In today’s episode I speak with Dr. John McWhorter, a linguist from Columbia University. He, addresses these and other issues, such as how a single tongue spoken 150,000 years ago has evolved into the estimated 6,000 languages used around the world today.
We go broad and deep. For the broad, we explore language families, starting with Indo-European, comprising languages from India to Ireland including English. Other language families discussed are Semitic, Sino-Tibetan, Austronesian, Bantu, and Native American. This gets us into the heated debate over the first language.
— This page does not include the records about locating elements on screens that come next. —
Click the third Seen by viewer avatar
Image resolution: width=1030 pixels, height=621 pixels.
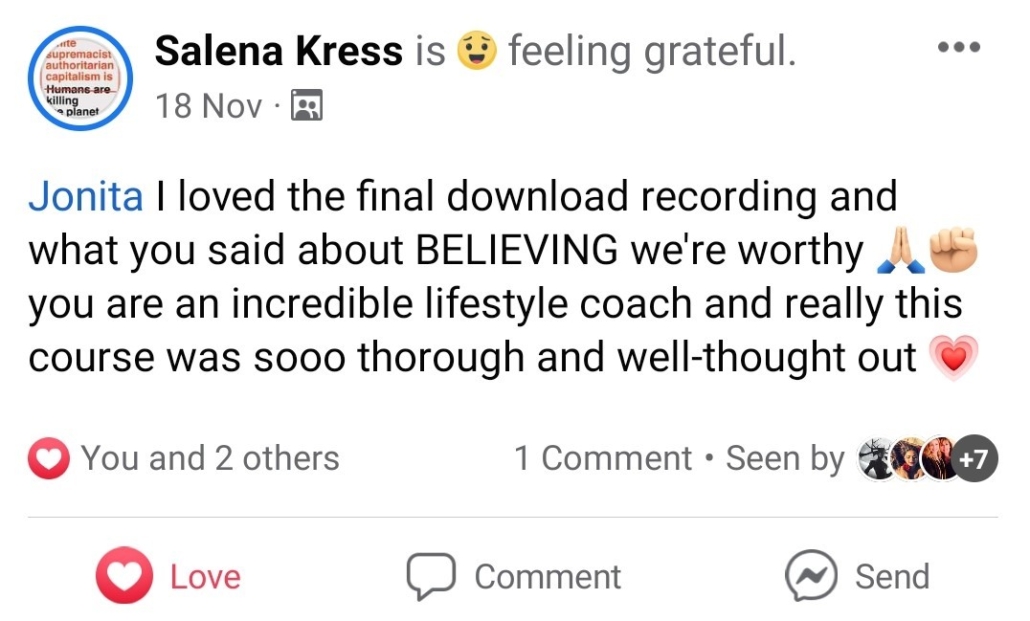940,459
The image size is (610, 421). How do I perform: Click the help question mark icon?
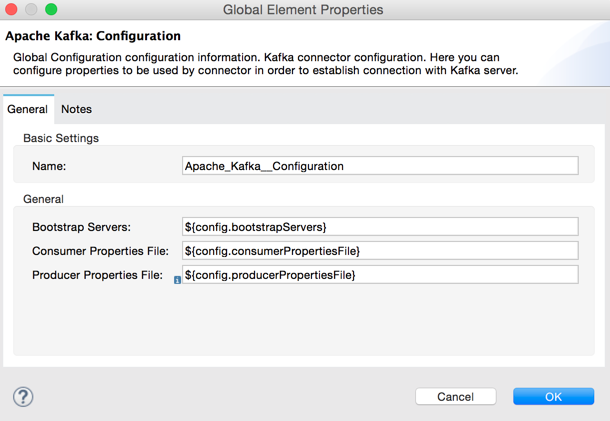pyautogui.click(x=22, y=396)
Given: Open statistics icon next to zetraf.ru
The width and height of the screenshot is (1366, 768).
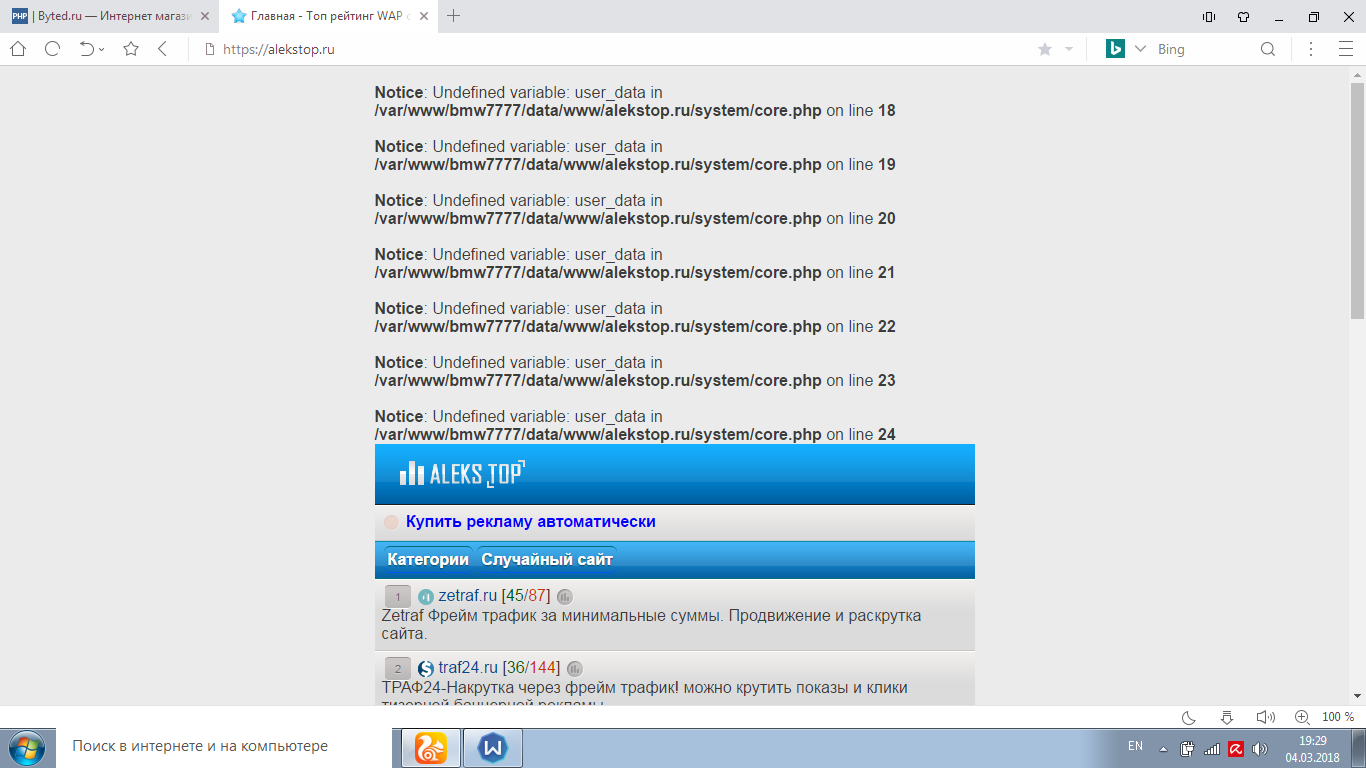Looking at the screenshot, I should tap(565, 597).
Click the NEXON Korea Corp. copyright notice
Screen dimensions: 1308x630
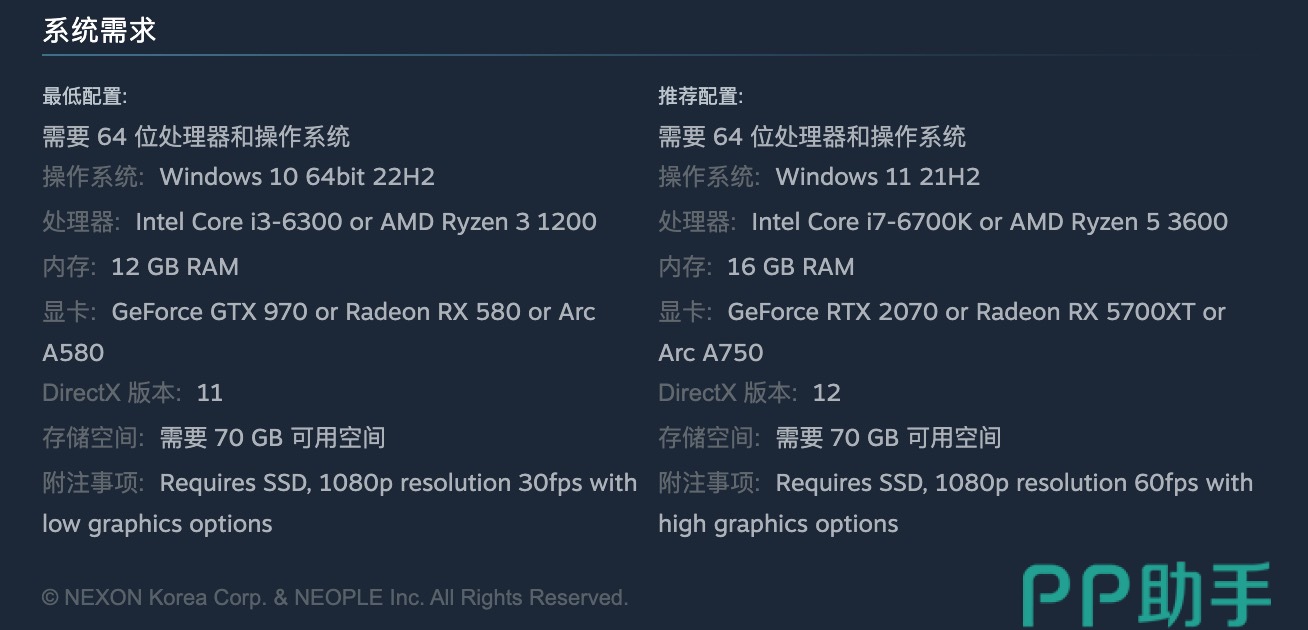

For the deep, we get into pidgins and creoles. When people learn a language quickly without being explicitly taught, they develop a pidgin version of it. Then if they need to use this pidgin on an everyday basis it becomes a real language, a creole. Some people argue that Black English is a creole, and Professor McWhorter really gets into this issue.
ABOUT JOHN MCWHORTER
Dr. John McWhorter is Associate Professor of English and Comparative Literature at Columbia University. He specializes in language change and language contact. He is the author of The Power of Babel: A Natural History of Language; The Word on the Street, a book on dialects and Black English; and Doing Our Own Thing: The Degradation of Language and Music in America and Why We Should, Like, Care. A Contributing Editor at The New Republic, he has also been published in The New York Times, The Wall Street Journal, The Washington Post, The Chronicle of Higher Education, Time, and The New Yorker.